Menu

Devido à seca, Jaguaretama tem situação de emergência reconhecida pelo Governo Federal

O município de Jaguaretama, na região do Vale do Jaguaribe, está em situação de emergência reconhecida pelo Governo Federal devido à seca. A Defesa Civil Nacional reconheceu a condição da cidade localizada a 240 km de Fortaleza na última sexta-feira (19). Com a situação observada em Jaguaretama, a Prefeitura agora pode solicitar recursos ao Ministério da Integração e do Desenvolvimento Regional (MIDR). As ações de combate à seca envolvem desde o socorro e assistência às vítimas ao restabelecimento de serviços essenciais e reconstrução de infraestrutura destruída ou danificada.

O pedido deve ser feito por meio do Sistema Integrado de Informações sobre Desastres. Além do Ceará, estão na lista municípios de sete estados. São eles: Minas Gerais, Bahia, Pará, Paraíba, Rio Grande do Sul, Goiás e Rio Grande do Norte. Conforme dados da Fundação Cearense de Meteorologia e Recursos Hídricos (Funceme), o Município registrou uma média de -17.5% de chuvas ao longo do ano de 2023. Jaguaretama teve média de 710.3 mm no ano passado, sendo 860.6 mm o normal observado ao longo da série histórica.

CEARÁ

O prognóstico climático para o trimestre fevereiro, março e abril indica que o Ceará tem 45% de chances de chuvas abaixo da média, 40% de probabilidade para a categoria em torno da normalidade e 15% para acima dela. As informações foram divulgadas na última sexta-feira (19), no Palácio da Abolição, pela Funceme.

“O prognóstico, mesmo que traga uma situação desafiadora, com uma possibilidade de uma quadra invernosa menor, de chuvas num período menor do que a gente gostaria, é importante destacar que esse diagnóstico, essas informações e esses dados são primordiais para tomada de decisão do governador e também de todo secretariado. Então o governador vai fazer um anúncio, por meio do plano de vitigação dos impactos da seca, que reúne ações no desenvolvimento agrário, para impactar menos homens e mulheres do campo, ações também de educação ambiental, para que a gente também consiga conscientizar a população do uso racional da água, para que a gente não precise de outras medidas ao longo dos anos. É é importante também destacar os investimentos que tem sendo realizados nos últimos anos, Eixão das Águas, ramal do Salgado, enfim, tantas políticas, que são referência, inclusive, para o desenvolvimento”, destacou a vice-governador, Jade Romero (MDB), na oportunidade.
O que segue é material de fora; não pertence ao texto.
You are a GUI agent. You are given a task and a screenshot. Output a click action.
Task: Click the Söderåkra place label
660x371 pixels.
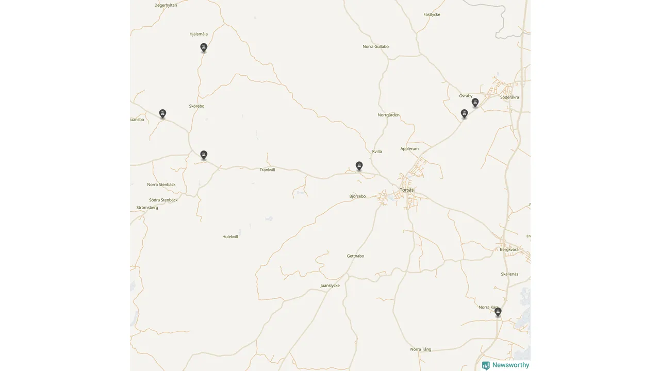pos(509,97)
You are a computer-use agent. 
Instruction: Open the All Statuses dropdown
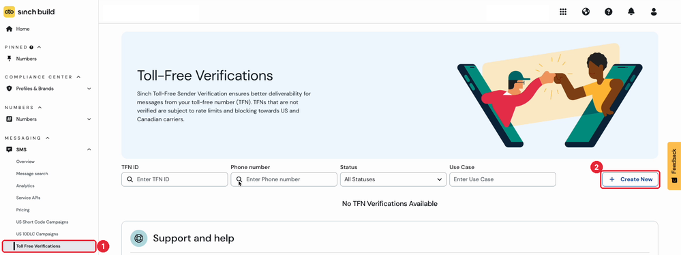pos(393,179)

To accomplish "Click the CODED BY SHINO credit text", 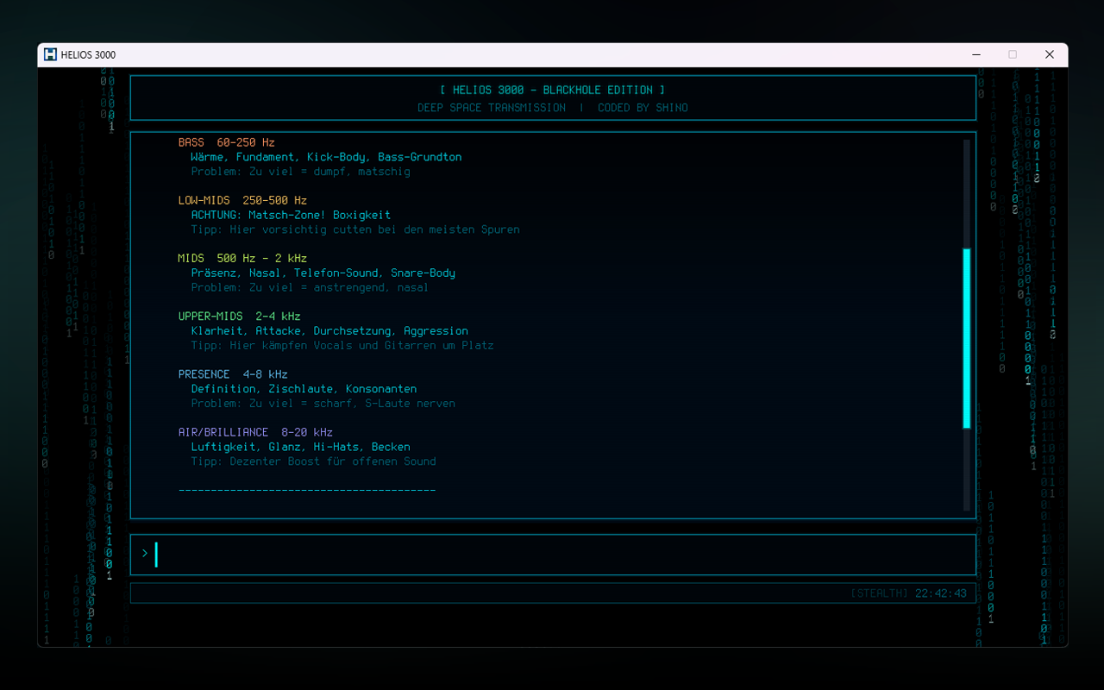I will (643, 107).
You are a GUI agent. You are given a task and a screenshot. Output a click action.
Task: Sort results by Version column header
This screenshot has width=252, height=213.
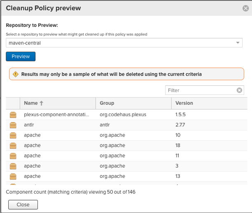(184, 103)

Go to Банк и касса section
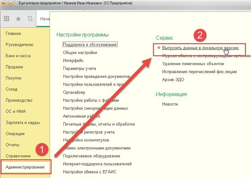click(x=18, y=56)
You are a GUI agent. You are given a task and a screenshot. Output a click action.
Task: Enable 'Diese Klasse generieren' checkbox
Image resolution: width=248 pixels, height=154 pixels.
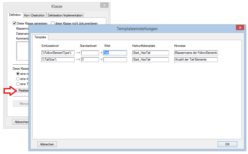(15, 23)
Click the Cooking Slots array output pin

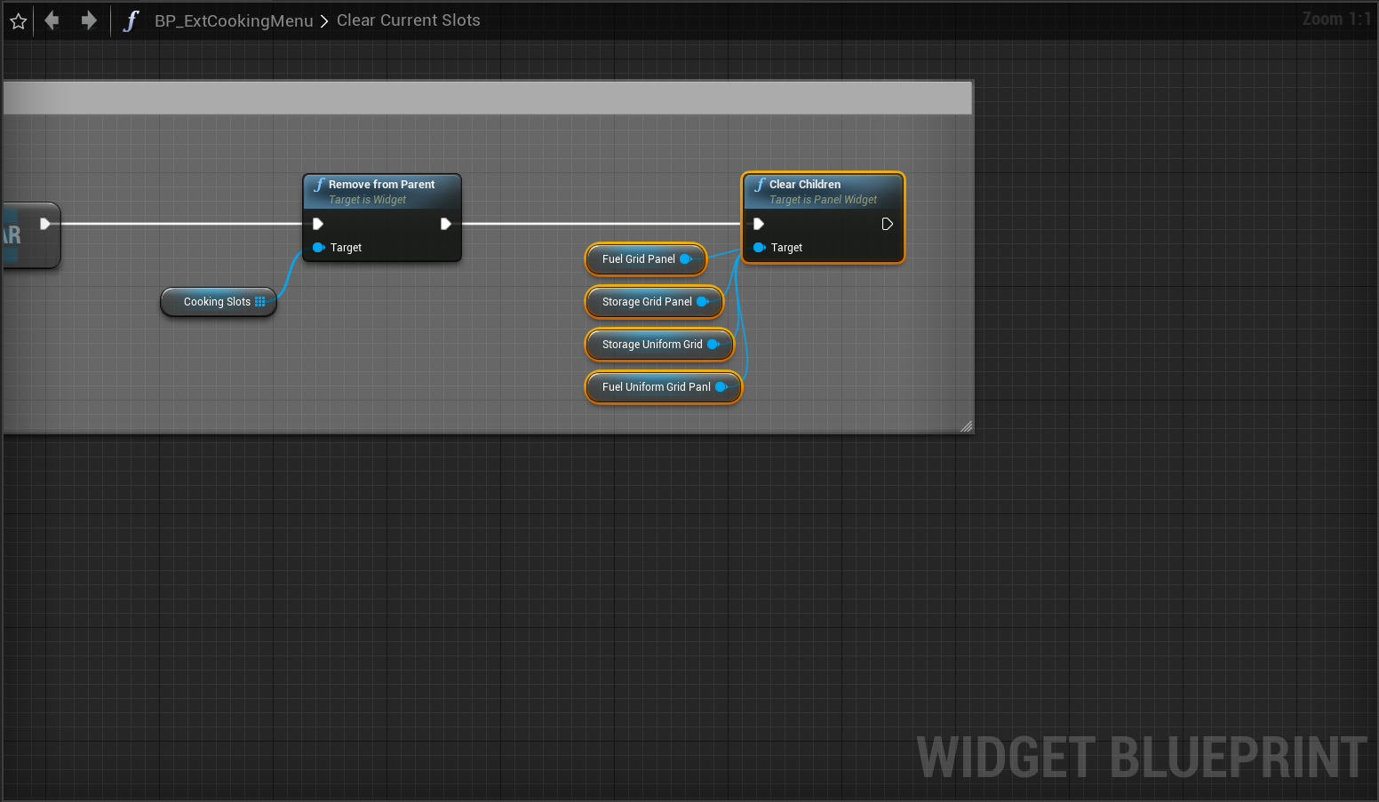[260, 302]
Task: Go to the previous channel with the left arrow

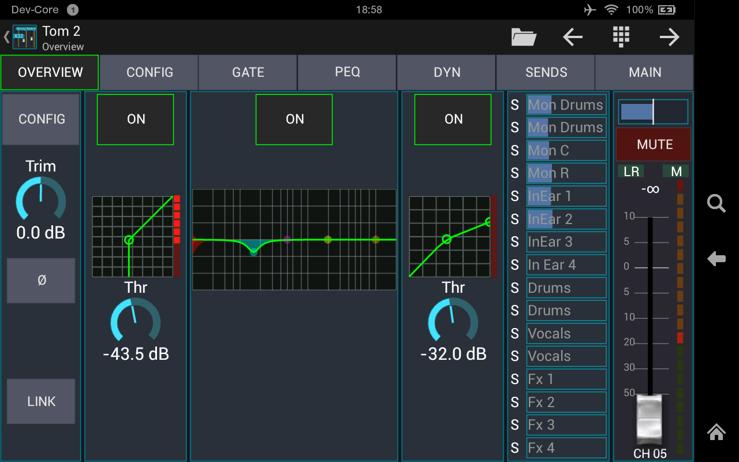Action: (572, 36)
Os estudos mostraram ainda a tendência de uma estação chuvosa mais curta este ano, isto é, com os principais acumulados de chuva entre os meses de fevereiro e março. “O mais preocupante do cenário atual, é exatamente o que o sistema de previsão está indicando para o fim do período chuvoso. Uma estação chuvosa mais curta. Um mês de abril já com chuvas comprometidas e um mês de março já com desvios negativos”, pontuou o presidente da Funceme, Eduardo Sávio.